**What the exercise asks**
Write out the material between the lines holding "Where should I click to: Click the green up" and "Expand the DFS", inclusive, swapping "Instruction" for "Goal" and keeping everything else the same.

**Word and item position data**
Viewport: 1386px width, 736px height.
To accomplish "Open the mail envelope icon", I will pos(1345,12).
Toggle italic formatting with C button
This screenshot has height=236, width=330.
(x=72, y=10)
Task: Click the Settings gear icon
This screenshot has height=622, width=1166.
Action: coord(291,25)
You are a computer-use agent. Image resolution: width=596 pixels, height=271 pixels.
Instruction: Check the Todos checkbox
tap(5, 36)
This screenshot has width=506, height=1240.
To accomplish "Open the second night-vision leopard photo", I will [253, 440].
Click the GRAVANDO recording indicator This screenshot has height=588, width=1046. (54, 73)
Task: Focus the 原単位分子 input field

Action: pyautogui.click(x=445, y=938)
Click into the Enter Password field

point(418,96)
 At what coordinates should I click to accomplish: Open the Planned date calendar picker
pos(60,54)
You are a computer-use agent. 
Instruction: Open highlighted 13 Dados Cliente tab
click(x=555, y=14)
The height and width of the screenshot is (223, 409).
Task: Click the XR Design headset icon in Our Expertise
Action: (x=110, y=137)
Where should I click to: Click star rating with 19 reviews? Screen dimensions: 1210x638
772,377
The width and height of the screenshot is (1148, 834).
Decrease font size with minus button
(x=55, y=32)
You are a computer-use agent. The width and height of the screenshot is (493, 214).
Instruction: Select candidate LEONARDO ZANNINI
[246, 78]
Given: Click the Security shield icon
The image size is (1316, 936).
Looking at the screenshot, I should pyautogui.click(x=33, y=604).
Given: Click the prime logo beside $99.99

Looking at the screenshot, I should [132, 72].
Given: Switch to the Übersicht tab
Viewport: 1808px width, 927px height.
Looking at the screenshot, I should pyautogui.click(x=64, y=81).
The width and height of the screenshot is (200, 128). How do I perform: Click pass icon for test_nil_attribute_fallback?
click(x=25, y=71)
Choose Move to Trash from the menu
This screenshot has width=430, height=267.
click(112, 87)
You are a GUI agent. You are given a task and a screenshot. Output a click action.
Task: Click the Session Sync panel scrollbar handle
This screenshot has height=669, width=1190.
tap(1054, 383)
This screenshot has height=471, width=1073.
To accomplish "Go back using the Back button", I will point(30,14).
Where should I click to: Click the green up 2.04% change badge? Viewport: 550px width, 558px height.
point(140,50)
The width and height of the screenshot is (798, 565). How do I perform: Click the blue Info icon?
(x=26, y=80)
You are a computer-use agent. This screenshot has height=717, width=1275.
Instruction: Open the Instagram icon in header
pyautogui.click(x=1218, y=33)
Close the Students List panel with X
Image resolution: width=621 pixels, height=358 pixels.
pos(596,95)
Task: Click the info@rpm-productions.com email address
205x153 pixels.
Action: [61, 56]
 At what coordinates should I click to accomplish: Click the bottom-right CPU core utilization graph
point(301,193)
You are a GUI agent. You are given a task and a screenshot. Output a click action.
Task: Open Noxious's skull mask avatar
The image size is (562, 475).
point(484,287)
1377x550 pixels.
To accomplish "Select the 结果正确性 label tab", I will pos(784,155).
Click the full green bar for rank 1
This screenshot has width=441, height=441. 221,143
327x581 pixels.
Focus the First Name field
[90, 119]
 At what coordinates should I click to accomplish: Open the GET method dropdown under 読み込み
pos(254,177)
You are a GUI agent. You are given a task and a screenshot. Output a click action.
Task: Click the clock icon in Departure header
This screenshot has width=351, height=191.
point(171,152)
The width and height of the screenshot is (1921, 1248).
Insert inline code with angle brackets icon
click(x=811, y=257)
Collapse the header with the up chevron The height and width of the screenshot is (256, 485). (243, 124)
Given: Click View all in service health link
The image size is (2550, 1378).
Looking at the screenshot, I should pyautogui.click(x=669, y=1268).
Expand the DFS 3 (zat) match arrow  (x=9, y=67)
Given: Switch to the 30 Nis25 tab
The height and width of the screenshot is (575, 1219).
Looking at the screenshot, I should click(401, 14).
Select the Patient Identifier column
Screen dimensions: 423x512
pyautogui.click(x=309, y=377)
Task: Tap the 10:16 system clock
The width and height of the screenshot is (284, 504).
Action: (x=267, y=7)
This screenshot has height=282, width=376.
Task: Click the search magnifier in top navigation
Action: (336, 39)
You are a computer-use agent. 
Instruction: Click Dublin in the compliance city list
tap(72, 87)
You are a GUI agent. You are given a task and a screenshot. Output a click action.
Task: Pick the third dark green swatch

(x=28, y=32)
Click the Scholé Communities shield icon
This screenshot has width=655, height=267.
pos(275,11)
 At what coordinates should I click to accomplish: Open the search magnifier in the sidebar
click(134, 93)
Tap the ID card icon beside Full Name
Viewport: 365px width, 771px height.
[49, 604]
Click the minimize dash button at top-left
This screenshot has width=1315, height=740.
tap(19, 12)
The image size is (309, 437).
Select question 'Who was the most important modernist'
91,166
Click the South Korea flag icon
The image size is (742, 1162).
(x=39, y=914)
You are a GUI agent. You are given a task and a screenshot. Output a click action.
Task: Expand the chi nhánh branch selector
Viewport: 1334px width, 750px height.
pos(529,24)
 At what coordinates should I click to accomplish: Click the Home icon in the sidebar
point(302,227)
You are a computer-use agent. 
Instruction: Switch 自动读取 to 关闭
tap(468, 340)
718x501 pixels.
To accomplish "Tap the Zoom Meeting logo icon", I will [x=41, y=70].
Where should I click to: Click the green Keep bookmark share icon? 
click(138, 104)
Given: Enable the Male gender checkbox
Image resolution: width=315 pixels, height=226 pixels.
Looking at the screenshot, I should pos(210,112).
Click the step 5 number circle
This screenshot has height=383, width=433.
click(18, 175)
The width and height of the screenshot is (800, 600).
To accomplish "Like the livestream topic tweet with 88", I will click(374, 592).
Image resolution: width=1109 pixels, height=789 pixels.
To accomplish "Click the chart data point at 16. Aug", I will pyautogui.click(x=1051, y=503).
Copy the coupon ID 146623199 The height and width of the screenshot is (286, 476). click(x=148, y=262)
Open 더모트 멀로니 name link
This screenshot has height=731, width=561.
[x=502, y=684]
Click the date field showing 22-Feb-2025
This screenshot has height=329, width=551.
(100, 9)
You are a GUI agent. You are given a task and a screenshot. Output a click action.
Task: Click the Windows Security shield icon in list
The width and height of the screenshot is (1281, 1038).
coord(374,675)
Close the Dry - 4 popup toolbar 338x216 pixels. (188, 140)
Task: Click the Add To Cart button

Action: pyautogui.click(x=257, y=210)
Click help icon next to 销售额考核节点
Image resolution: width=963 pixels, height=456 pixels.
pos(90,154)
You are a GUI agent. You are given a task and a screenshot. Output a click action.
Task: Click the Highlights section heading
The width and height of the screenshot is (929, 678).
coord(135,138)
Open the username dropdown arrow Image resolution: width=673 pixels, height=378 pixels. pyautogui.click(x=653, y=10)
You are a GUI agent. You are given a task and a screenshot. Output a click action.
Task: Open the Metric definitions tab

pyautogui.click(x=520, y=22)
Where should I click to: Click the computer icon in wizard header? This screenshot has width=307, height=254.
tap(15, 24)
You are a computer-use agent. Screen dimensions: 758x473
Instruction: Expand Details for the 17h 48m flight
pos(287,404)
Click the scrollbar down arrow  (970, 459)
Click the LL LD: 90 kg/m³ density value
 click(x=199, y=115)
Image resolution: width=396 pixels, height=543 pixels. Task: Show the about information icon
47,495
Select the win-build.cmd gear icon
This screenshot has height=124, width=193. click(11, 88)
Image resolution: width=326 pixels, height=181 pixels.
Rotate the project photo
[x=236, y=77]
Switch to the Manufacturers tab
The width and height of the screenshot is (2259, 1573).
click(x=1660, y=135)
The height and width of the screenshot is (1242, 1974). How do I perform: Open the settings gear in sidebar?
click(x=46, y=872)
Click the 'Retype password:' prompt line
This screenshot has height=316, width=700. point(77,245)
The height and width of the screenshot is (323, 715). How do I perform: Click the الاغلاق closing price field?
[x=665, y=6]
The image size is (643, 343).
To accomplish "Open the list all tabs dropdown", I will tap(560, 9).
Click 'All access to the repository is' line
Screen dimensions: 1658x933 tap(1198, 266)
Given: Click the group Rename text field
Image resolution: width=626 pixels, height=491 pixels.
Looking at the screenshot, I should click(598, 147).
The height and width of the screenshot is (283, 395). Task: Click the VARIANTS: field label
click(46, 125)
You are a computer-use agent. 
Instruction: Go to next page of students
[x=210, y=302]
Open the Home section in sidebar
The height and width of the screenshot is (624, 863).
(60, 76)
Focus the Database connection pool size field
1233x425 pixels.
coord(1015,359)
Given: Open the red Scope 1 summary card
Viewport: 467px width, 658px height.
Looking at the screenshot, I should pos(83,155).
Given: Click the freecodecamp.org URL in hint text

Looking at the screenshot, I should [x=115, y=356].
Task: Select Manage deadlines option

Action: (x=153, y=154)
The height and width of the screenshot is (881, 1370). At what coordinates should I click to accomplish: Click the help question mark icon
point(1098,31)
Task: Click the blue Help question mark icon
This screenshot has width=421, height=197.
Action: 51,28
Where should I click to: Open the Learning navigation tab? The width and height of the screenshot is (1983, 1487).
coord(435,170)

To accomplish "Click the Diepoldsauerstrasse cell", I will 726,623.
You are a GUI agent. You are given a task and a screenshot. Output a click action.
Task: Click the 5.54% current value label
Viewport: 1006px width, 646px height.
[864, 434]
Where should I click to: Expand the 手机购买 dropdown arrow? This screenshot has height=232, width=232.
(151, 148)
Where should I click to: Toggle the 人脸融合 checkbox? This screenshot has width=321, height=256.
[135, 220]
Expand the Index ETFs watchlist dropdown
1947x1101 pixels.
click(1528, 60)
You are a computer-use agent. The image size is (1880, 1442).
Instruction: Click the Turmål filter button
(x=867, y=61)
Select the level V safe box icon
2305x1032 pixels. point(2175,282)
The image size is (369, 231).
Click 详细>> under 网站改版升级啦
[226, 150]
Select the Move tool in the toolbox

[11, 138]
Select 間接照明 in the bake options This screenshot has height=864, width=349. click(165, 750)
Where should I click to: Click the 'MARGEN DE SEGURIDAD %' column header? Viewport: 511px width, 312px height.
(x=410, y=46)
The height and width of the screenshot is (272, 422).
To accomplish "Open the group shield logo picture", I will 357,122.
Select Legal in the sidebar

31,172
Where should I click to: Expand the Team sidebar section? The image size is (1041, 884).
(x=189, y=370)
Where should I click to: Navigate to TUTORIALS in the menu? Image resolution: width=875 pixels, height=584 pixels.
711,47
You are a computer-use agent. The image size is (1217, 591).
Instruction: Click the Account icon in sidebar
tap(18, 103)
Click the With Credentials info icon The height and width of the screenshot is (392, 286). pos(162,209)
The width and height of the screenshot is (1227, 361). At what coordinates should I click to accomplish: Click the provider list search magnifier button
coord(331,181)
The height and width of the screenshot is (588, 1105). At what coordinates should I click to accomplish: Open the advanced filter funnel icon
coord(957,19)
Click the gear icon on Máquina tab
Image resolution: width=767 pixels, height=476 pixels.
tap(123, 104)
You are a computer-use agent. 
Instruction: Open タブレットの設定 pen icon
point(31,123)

**Output for this exercise**
Where should I click to: Click the green up 2.04% change badge? Viewport: 550px width, 558px height.
point(140,50)
The width and height of the screenshot is (798, 565). How do I perform: Click the blue Info icon?
(x=26, y=80)
You are a computer-use agent. This screenshot has height=717, width=1275.
Goal: Open the Instagram icon in header
pyautogui.click(x=1218, y=33)
Close the Students List panel with X
Image resolution: width=621 pixels, height=358 pixels.
pos(596,95)
Task: Click the info@rpm-productions.com email address
205x153 pixels.
Action: [61, 56]
 At what coordinates should I click to accomplish: Click the bottom-right CPU core utilization graph
point(301,193)
You are a GUI agent. You are given a task and a screenshot. Output a click action.
Task: Open Noxious's skull mask avatar
The image size is (562, 475).
point(484,287)
1377x550 pixels.
To accomplish "Select the 结果正确性 label tab", I will pos(784,155).
Click the full green bar for rank 1
This screenshot has width=441, height=441. 221,143
327x581 pixels.
Focus the First Name field
[90, 119]
 At what coordinates should I click to accomplish: Open the GET method dropdown under 読み込み
pos(254,177)
You are a GUI agent. You are given a task and a screenshot. Output a click action.
Task: Click the clock icon in Departure header
This screenshot has width=351, height=191.
point(171,152)
The width and height of the screenshot is (1921, 1248).
Insert inline code with angle brackets icon
click(x=811, y=257)
Collapse the header with the up chevron The height and width of the screenshot is (256, 485). (243, 124)
Given: Click View all in service health link
The image size is (2550, 1378).
Looking at the screenshot, I should pyautogui.click(x=669, y=1268).
Expand the DFS 3 (zat) match arrow  (x=9, y=67)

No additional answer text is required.